Objective: This study characterized brachial artery reactivity, an ultrasound indicator of endothelial function, in young adults who had clinically quiescent juvenile dermatomyositis (JDM) compared with matched controls.

Methods: Twenty young adults with previous documentation of JDM 14.2 ± 3.9 years (mean ± SD) after onset of their JDM symptoms, who were no longer taking medications were enrolled, with 20 healthy control participants matched for age, race, sex and body mass index. They obtained ultrasound brachial artery reactivity testing and nailfold end row capillary loop count.
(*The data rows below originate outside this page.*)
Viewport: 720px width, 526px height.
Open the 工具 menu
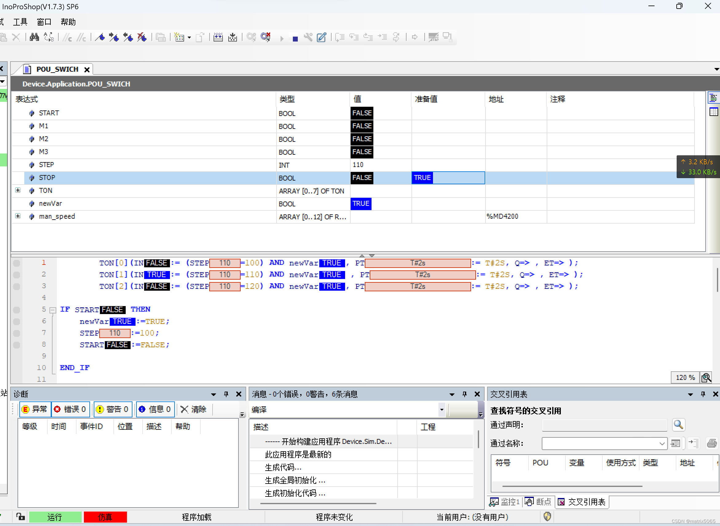coord(20,22)
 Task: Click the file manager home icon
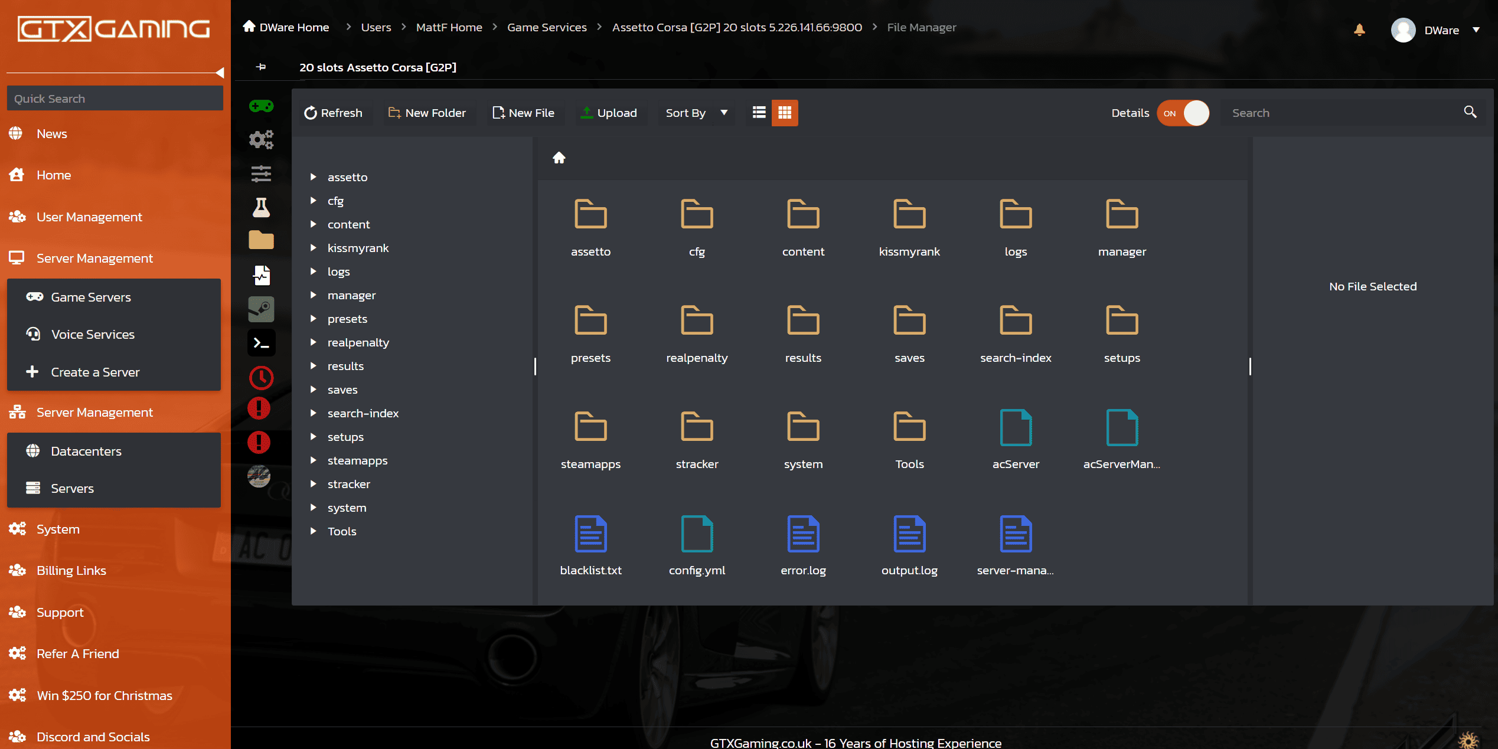559,158
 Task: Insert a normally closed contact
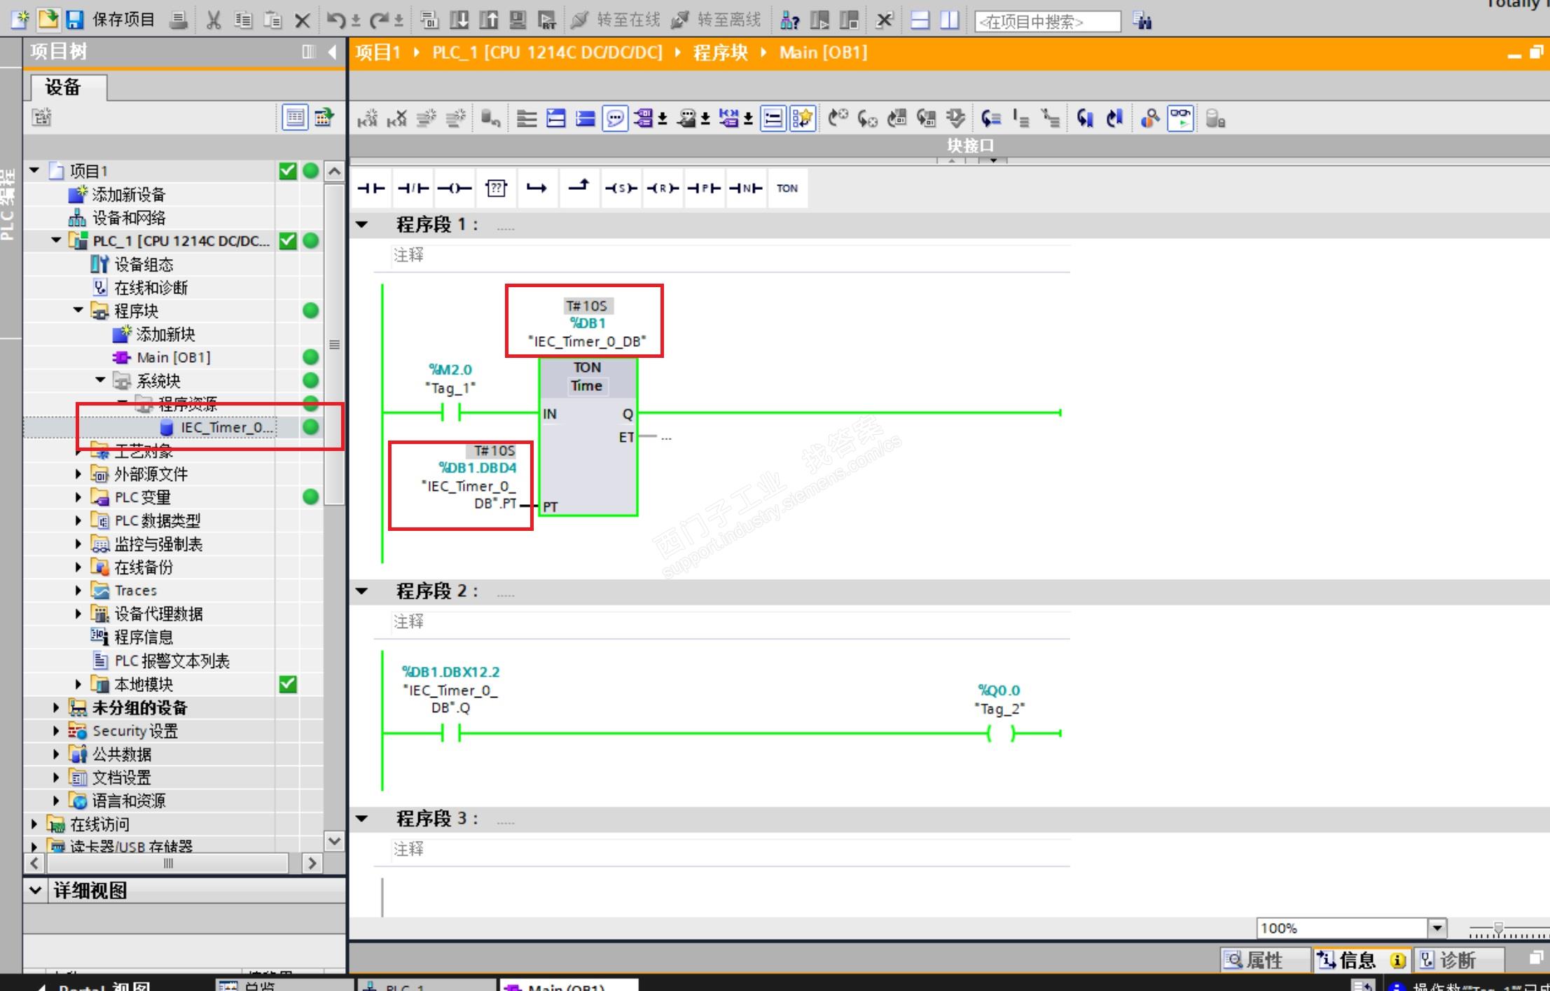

Results: Participants were 21.8 ± 4.2 years old (70% female) and were aged 7.6 ± 3.7 years at JDM onset. The JDM Disease Activity Score (DAS) was 1.9 ± 2.5 and primarily based on active skin symptoms. Compared to controls, participants with JDM had fewer end row capillary loops/mm (mean ± SD 6.35 ± 1.29 vs 7.40 ± 0.58; P = 0.002) and were shorter in stature (mean ± SD 163.68 ± 9.69 cm vs 170.49 ± 9.60 cm; P = 0.032). Their end row capillary loop count was associated with their DAS (r = -0.401, P = 0.011). After adjusting for height, age, sex, and resting brachial artery diameter, the brachial artery reactivity in the adults with JDM was significantly lower than that in controls (β = 2.51%, 95% CI -4.62 to -0.40, P = 0.026).

Conclusion: This pilot study provides new evidence of endothelial dysfunction, as assessed by brachial artery reactivity, in asymptomatic adults who had classic JDM symptoms in childhood.